**Exercise**:
Carry on the datafaucet notebook on loading and saving Parquet data from its last line, writing the next part.

In [52]:
import datafaucet as dfc

Datafaucet is a productivity framework for ETL, ML application. Simplifying some of the common activities which are typical in Data pipeline such as project scaffolding, data ingesting, start schema generation, forecasting etc.

## Loading and Saving Parquet Data

In [53]:
dfc.project.load('minimal')

 [datafaucet] NOTICE parquet.ipynb:engine:__init__ | Connecting to spark master: local[*]
 [datafaucet] NOTICE parquet.ipynb:engine:__init__ | Engine context spark:2.4.4 successfully started


<datafaucet.project.Project at 0x7f3f40acb748>

In [54]:
dfc.metadata.profile()

profile: minimal
variables: {}
engine:
    type: spark
    master: local[*]
    jobname:
    timezone: naive
    submit:
        jars: []
        packages: []
        pyfiles:
        files:
        repositories:
        conf:
providers:
    local:
        service: file
        path: data
resources: {}
logging:
    level: info
    stdout: true
    file: datafaucet.log
    kafka: []

### Filter and projections Filters push down on parquet files

The following show how to selectively read files on parquet files (with partitions)

#### Create data

In [59]:
df = dfc.range(10000).cols.create('g').randchoice([0,1,2,3])

**Material shown**:
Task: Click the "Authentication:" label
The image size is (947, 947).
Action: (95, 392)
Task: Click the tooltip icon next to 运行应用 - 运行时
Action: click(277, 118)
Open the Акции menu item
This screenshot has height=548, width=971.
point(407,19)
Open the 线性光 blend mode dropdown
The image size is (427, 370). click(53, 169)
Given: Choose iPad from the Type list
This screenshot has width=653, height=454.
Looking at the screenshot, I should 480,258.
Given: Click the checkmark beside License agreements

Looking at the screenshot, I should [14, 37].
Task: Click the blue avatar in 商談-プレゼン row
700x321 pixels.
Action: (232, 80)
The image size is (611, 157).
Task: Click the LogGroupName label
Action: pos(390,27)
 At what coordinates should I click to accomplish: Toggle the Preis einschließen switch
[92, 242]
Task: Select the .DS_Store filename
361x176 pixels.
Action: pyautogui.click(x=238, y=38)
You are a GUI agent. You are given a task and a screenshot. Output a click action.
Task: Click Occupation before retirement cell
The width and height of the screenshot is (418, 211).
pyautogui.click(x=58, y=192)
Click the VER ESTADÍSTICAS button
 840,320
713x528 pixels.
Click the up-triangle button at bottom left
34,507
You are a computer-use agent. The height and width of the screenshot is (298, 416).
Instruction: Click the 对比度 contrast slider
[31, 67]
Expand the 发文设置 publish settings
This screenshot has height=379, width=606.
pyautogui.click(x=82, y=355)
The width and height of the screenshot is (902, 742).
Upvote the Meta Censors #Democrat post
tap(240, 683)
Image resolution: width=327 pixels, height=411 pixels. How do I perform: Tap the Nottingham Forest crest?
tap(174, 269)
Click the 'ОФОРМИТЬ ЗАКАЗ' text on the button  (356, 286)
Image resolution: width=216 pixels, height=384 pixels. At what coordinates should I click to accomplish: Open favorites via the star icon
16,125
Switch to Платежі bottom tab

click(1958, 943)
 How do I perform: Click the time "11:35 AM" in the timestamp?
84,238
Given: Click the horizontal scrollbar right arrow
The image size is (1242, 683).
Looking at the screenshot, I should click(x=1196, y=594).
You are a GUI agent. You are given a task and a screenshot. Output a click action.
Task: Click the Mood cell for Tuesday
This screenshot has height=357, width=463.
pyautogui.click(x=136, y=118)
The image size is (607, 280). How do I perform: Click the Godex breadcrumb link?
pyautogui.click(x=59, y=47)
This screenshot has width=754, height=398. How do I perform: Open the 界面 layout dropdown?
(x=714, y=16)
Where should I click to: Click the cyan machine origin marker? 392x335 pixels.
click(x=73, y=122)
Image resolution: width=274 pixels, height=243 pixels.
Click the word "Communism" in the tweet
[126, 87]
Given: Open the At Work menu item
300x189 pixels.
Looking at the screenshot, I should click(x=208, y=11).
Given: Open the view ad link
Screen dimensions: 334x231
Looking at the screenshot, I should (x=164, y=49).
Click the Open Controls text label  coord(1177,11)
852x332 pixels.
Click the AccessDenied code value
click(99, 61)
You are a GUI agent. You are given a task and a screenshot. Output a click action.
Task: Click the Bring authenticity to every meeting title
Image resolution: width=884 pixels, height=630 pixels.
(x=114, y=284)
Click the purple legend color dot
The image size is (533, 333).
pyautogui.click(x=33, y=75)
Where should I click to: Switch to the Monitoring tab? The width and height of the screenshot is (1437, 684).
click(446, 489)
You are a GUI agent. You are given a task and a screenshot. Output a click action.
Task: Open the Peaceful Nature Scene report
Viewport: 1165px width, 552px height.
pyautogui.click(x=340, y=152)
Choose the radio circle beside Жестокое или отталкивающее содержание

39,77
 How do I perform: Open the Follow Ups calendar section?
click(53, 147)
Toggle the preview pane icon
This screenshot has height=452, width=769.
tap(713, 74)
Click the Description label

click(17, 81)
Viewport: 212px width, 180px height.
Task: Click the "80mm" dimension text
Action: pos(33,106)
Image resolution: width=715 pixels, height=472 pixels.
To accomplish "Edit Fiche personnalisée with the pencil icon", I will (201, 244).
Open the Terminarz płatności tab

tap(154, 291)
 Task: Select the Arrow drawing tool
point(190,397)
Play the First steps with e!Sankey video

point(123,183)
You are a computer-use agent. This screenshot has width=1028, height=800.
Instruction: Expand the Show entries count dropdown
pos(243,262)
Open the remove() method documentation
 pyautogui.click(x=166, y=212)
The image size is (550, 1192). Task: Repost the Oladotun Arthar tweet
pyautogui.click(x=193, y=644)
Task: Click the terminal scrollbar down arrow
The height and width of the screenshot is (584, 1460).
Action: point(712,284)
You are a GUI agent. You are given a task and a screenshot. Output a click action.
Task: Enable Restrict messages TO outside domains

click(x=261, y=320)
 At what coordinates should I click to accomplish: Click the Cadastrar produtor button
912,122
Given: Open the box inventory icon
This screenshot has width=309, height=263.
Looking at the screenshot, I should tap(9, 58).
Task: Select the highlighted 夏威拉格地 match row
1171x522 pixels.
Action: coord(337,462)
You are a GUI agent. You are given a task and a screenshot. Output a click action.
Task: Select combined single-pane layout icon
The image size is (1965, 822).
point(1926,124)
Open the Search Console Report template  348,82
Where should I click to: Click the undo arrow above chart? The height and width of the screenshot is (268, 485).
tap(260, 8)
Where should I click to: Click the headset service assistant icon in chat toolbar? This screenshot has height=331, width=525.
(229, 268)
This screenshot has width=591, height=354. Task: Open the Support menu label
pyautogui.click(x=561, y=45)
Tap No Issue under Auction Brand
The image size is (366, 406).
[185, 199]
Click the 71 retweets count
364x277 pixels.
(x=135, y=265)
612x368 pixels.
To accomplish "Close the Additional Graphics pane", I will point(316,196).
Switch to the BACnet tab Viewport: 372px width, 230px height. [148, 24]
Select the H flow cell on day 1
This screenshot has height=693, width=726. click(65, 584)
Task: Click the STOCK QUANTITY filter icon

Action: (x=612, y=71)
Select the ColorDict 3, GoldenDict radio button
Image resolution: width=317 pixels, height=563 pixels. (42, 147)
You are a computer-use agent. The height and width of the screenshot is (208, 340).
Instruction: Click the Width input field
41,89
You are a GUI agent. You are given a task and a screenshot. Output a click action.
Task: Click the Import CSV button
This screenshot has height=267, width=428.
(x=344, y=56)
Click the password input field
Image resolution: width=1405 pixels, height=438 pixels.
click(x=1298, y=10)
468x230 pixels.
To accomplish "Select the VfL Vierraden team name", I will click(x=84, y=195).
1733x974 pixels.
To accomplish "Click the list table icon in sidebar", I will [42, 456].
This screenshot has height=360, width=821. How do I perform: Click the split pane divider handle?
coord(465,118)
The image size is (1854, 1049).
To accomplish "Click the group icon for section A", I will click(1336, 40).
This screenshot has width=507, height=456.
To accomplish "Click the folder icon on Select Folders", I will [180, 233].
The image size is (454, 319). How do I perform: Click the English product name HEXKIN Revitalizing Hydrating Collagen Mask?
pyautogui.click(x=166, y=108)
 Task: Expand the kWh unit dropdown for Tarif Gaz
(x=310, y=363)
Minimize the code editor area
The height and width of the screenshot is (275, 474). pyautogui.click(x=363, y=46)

**The output**:
df.cols.groupby('g').agg('count').data.grid()

Unnamed: 0,g,id
0,0,2552
1,1,2400
2,3,2568
3,2,2480


#### Save data as parquet objects

In [62]:
df.repartition('g').save('local', 'groups.parquet');

 [datafaucet] INFO parquet.ipynb:engine:save_log | save


In [63]:
dfc.list('data/save/groups.parquet').data.grid()

Unnamed: 0,name,type
0,g=2,DIRECTORY
1,g=1,DIRECTORY
2,g=3,DIRECTORY
3,g=0,DIRECTORY
4,_SUCCESS,FILE
5,._SUCCESS.crc,FILE


#### Read data parquet objects (with pushdown filters)

In [64]:
spark = dfc.engine().context

In [65]:
df = dfc.load('local', 'groups.parquet')

 [datafaucet] INFO parquet.ipynb:engine:load_log | load


In [66]:
### No pushdown on the physical plan
df.explain()

== Physical Plan ==
*(1) FileScan parquet [id#253L,g#254L] Batched: true, Format: Parquet, Location: InMemoryFileIndex[file:/home/natbusa/Projects/datafaucet/examples/tutorial/groups.parquet/data], PartitionFilters: [], PushedFilters: [], ReadSchema: struct<id:bigint,g:bigint>


In [67]:
### Pushdown only column selection
df.groupby('g').count().explain()

== Physical Plan ==
*(2) HashAggregate(keys=[g#254L], functions=[count(1)])
+- Exchange hashpartitioning(g#254L, 200)
   +- *(1) HashAggregate(keys=[g#254L], functions=[partial_count(1)])
      +- *(1) FileScan parquet [g#254L] Batched: true, Format: Parquet, Location: InMemoryFileIndex[file:/home/natbusa/Projects/datafaucet/examples/tutorial/groups.parquet/data], PartitionFilters: [], PushedFilters: [], ReadSchema: struct<g:bigint>


In [68]:
# push down row filter only but take all partitions
df.filter('id>100').explain()

== Physical Plan ==
*(1) Project [id#253L, g#254L]
+- *(1) Filter (isnotnull(id#253L) && (id#253L > 100))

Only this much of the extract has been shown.